Ukrainian artist Marina Solomennykova from Dnipro was among those who saw it. She used the iconic image of a woman as inspiration for his portrait of Mary nursing her baby. In the picture, a Ukrainian woman's headdress is used as a veil of Mary, and her head is depicted in front of a subway map. On March 5, 2020, the artist posted the portrait on the Internet.

At the request of the Jesuit priest Vyacheslav Okun, a canvas copy of the portrait "Madonna from the Metro" was sent to Italy to be kept in the place where the priest will serve. On Holy Thursday, the Archbishop of Naples consecrated the painting as an object of worship.
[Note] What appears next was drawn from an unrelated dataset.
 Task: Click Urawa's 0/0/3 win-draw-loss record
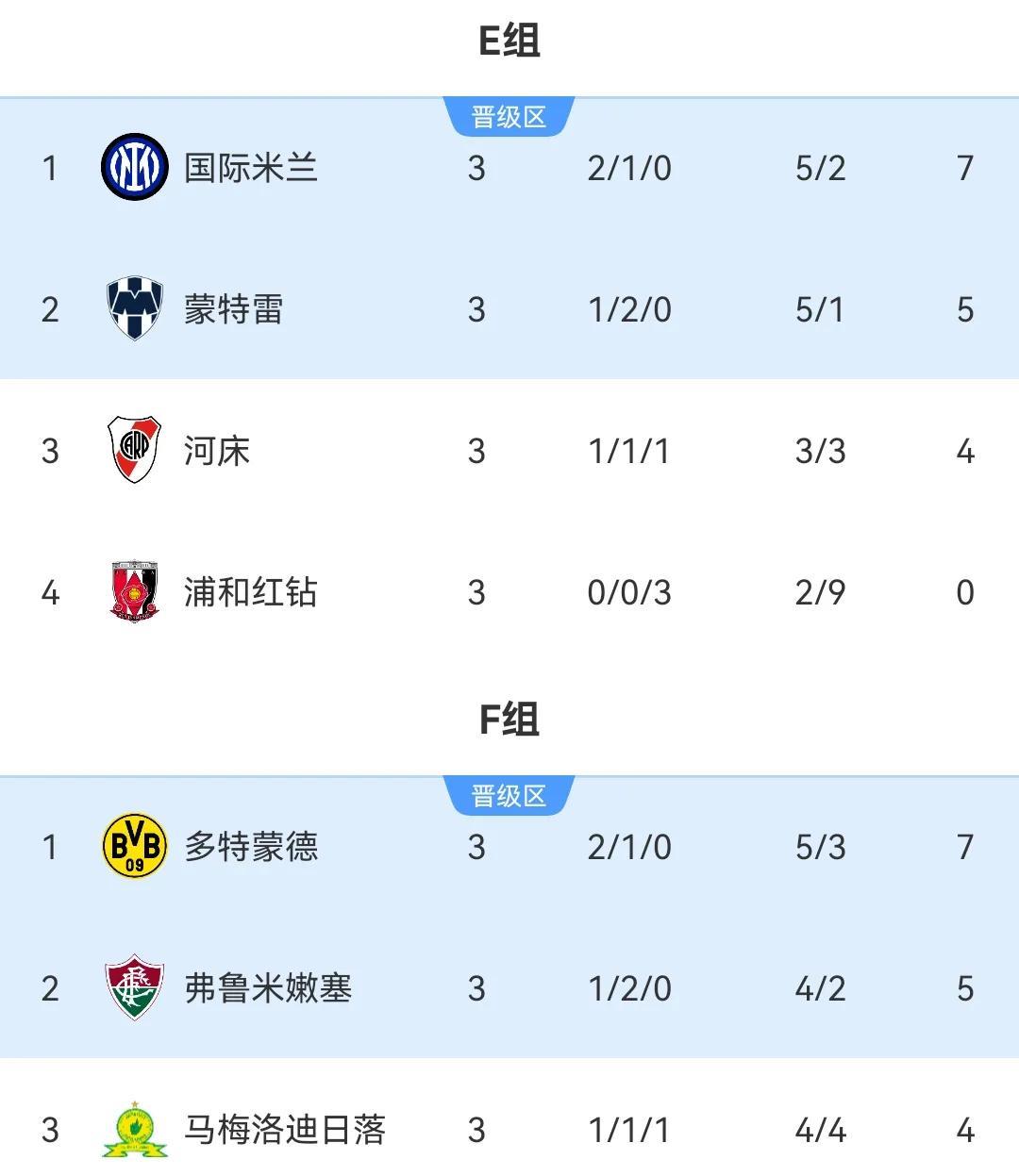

The icon was displayed in the Church of the Sacred Heart of Jesus, nicknamed "Madonna of Kyiv", located in the commune of Mugnano di Napoli. The icon was consecrated by Pope Francis on March 25, 2022.

Tetyana Blizniak later took refuge in Lviv.

==Significance==
The image has become both an illustration of humanitarian crisis and unjust war, and a symbol of hope and silent resistance of Ukrainians. The portrait, in turn, as the mother of Jesus of Nazareth, who took refuge from the danger of Herod the Great is today considered a symbol of the modern Mary who takes refuge from the violence of war and nurses her baby like him. The Kyiv Virgin is also notable for its role in Ukrainian history and national identity. During the Soviet era, the icon was used as a symbol of Ukrainian nationalism and resistance to Soviet domination. Today, it is considered a cultural treasure and a symbol of Ukrainian identity and heritage.